Records excerpted from a collection:
----------
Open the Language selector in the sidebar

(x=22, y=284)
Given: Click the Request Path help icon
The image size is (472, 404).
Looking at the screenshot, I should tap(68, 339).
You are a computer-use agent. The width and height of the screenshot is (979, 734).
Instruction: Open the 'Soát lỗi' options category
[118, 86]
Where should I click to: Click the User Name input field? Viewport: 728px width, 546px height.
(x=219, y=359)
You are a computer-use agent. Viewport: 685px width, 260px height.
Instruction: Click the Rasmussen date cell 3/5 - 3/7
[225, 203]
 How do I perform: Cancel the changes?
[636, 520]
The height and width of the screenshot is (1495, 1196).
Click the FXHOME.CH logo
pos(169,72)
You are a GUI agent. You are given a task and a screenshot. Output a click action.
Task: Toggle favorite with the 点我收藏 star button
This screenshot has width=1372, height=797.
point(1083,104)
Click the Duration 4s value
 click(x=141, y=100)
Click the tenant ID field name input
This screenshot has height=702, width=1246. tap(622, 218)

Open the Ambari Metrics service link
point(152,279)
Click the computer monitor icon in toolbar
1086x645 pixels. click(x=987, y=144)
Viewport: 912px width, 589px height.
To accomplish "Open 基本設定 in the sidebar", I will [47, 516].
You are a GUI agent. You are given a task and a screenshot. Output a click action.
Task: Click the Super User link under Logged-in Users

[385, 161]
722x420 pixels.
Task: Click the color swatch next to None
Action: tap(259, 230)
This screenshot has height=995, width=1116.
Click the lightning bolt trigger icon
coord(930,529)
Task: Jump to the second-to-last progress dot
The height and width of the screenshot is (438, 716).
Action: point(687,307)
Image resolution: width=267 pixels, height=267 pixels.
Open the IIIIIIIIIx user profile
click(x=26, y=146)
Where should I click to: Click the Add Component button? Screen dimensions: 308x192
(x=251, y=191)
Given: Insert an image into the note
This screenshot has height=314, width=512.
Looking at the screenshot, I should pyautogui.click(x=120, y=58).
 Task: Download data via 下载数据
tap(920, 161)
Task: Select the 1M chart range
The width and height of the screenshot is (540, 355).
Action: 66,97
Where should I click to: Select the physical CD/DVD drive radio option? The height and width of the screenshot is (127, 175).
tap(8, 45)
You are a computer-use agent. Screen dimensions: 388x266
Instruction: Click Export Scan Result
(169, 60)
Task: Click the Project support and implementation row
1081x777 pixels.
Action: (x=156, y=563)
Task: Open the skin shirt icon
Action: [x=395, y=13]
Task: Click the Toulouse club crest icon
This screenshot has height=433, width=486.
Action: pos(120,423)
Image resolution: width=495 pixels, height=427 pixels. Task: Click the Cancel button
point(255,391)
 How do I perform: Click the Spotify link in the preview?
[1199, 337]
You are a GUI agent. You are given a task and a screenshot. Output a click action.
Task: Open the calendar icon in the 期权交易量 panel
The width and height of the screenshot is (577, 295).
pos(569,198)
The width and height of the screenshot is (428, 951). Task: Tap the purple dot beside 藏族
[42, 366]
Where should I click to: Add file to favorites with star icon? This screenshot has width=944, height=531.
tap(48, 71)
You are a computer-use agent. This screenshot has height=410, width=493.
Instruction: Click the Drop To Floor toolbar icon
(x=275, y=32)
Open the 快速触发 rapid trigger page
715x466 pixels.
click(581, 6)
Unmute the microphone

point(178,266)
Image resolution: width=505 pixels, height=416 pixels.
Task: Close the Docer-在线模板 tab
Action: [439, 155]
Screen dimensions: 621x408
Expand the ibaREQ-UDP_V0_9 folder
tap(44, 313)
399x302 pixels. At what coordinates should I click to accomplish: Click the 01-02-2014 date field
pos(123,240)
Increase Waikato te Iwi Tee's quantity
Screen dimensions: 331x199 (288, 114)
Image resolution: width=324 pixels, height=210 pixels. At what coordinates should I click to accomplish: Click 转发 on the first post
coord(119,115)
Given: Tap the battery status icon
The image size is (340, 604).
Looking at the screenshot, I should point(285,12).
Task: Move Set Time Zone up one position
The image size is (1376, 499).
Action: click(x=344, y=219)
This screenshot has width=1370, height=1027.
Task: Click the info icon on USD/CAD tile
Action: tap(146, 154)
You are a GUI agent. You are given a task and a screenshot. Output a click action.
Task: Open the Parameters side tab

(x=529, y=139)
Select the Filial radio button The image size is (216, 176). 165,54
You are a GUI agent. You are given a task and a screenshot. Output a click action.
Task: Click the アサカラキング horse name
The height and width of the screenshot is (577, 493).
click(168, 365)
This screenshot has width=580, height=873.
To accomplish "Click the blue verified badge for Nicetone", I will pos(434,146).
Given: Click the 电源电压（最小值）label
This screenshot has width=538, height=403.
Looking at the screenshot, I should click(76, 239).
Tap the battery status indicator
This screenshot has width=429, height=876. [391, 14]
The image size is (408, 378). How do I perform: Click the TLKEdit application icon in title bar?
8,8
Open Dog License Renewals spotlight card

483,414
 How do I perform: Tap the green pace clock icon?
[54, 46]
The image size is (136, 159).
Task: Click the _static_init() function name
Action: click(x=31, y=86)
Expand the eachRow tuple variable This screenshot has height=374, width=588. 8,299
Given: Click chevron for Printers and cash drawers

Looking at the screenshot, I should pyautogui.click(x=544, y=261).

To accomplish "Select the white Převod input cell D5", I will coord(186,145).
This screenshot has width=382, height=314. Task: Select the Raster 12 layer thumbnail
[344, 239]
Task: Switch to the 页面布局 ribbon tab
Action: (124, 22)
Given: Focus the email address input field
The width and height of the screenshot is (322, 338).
----------
Would you restate the records word for word?

__Output below__:
Open the Language selector in the sidebar

(x=22, y=284)
Given: Click the Request Path help icon
The image size is (472, 404).
Looking at the screenshot, I should tap(68, 339).
You are a computer-use agent. The width and height of the screenshot is (979, 734).
Instruction: Open the 'Soát lỗi' options category
[118, 86]
Where should I click to: Click the User Name input field? Viewport: 728px width, 546px height.
(x=219, y=359)
You are a computer-use agent. Viewport: 685px width, 260px height.
Instruction: Click the Rasmussen date cell 3/5 - 3/7
[225, 203]
 How do I perform: Cancel the changes?
[636, 520]
The height and width of the screenshot is (1495, 1196).
Click the FXHOME.CH logo
pos(169,72)
You are a GUI agent. You are given a task and a screenshot. Output a click action.
Task: Toggle favorite with the 点我收藏 star button
This screenshot has width=1372, height=797.
point(1083,104)
Click the Duration 4s value
 click(x=141, y=100)
Click the tenant ID field name input
This screenshot has height=702, width=1246. tap(622, 218)

Open the Ambari Metrics service link
point(152,279)
Click the computer monitor icon in toolbar
1086x645 pixels. click(x=987, y=144)
Viewport: 912px width, 589px height.
To accomplish "Open 基本設定 in the sidebar", I will [47, 516].
You are a GUI agent. You are given a task and a screenshot. Output a click action.
Task: Click the Super User link under Logged-in Users

[385, 161]
722x420 pixels.
Task: Click the color swatch next to None
Action: tap(259, 230)
This screenshot has height=995, width=1116.
Click the lightning bolt trigger icon
coord(930,529)
Task: Jump to the second-to-last progress dot
The height and width of the screenshot is (438, 716).
Action: point(687,307)
Image resolution: width=267 pixels, height=267 pixels.
Open the IIIIIIIIIx user profile
click(x=26, y=146)
Where should I click to: Click the Add Component button? Screen dimensions: 308x192
(x=251, y=191)
Given: Insert an image into the note
This screenshot has height=314, width=512.
Looking at the screenshot, I should pyautogui.click(x=120, y=58).
 Task: Download data via 下载数据
tap(920, 161)
Task: Select the 1M chart range
The width and height of the screenshot is (540, 355).
Action: 66,97
Where should I click to: Select the physical CD/DVD drive radio option? The height and width of the screenshot is (127, 175).
tap(8, 45)
You are a computer-use agent. Screen dimensions: 388x266
Instruction: Click Export Scan Result
(169, 60)
Task: Click the Project support and implementation row
1081x777 pixels.
Action: (x=156, y=563)
Task: Open the skin shirt icon
Action: [x=395, y=13]
Task: Click the Toulouse club crest icon
This screenshot has height=433, width=486.
Action: pos(120,423)
Image resolution: width=495 pixels, height=427 pixels. Task: Click the Cancel button
point(255,391)
 How do I perform: Click the Spotify link in the preview?
[1199, 337]
You are a GUI agent. You are given a task and a screenshot. Output a click action.
Task: Open the calendar icon in the 期权交易量 panel
The width and height of the screenshot is (577, 295).
pos(569,198)
The width and height of the screenshot is (428, 951). Task: Tap the purple dot beside 藏族
[42, 366]
Where should I click to: Add file to favorites with star icon? This screenshot has width=944, height=531.
tap(48, 71)
You are a computer-use agent. This screenshot has height=410, width=493.
Instruction: Click the Drop To Floor toolbar icon
(x=275, y=32)
Open the 快速触发 rapid trigger page
715x466 pixels.
click(581, 6)
Unmute the microphone

point(178,266)
Image resolution: width=505 pixels, height=416 pixels.
Task: Close the Docer-在线模板 tab
Action: [439, 155]
Screen dimensions: 621x408
Expand the ibaREQ-UDP_V0_9 folder
tap(44, 313)
399x302 pixels. At what coordinates should I click to accomplish: Click the 01-02-2014 date field
pos(123,240)
Increase Waikato te Iwi Tee's quantity
Screen dimensions: 331x199 (288, 114)
Image resolution: width=324 pixels, height=210 pixels. At what coordinates should I click to accomplish: Click 转发 on the first post
coord(119,115)
Given: Tap the battery status icon
The image size is (340, 604).
Looking at the screenshot, I should point(285,12).
Task: Move Set Time Zone up one position
The image size is (1376, 499).
Action: click(x=344, y=219)
This screenshot has width=1370, height=1027.
Task: Click the info icon on USD/CAD tile
Action: tap(146, 154)
You are a GUI agent. You are given a task and a screenshot. Output a click action.
Task: Open the Parameters side tab

(x=529, y=139)
Select the Filial radio button The image size is (216, 176). 165,54
You are a GUI agent. You are given a task and a screenshot. Output a click action.
Task: Click the アサカラキング horse name
The height and width of the screenshot is (577, 493).
click(168, 365)
This screenshot has width=580, height=873.
To accomplish "Click the blue verified badge for Nicetone", I will pos(434,146).
Given: Click the 电源电压（最小值）label
This screenshot has width=538, height=403.
Looking at the screenshot, I should click(76, 239).
Tap the battery status indicator
This screenshot has width=429, height=876. [391, 14]
The image size is (408, 378). How do I perform: Click the TLKEdit application icon in title bar?
8,8
Open Dog License Renewals spotlight card

483,414
 How do I perform: Tap the green pace clock icon?
[54, 46]
The image size is (136, 159).
Task: Click the _static_init() function name
Action: click(x=31, y=86)
Expand the eachRow tuple variable This screenshot has height=374, width=588. 8,299
Given: Click chevron for Printers and cash drawers

Looking at the screenshot, I should pyautogui.click(x=544, y=261).

To accomplish "Select the white Převod input cell D5", I will coord(186,145).
This screenshot has width=382, height=314. Task: Select the Raster 12 layer thumbnail
[344, 239]
Task: Switch to the 页面布局 ribbon tab
Action: (124, 22)
Given: Focus the email address input field
The width and height of the screenshot is (322, 338).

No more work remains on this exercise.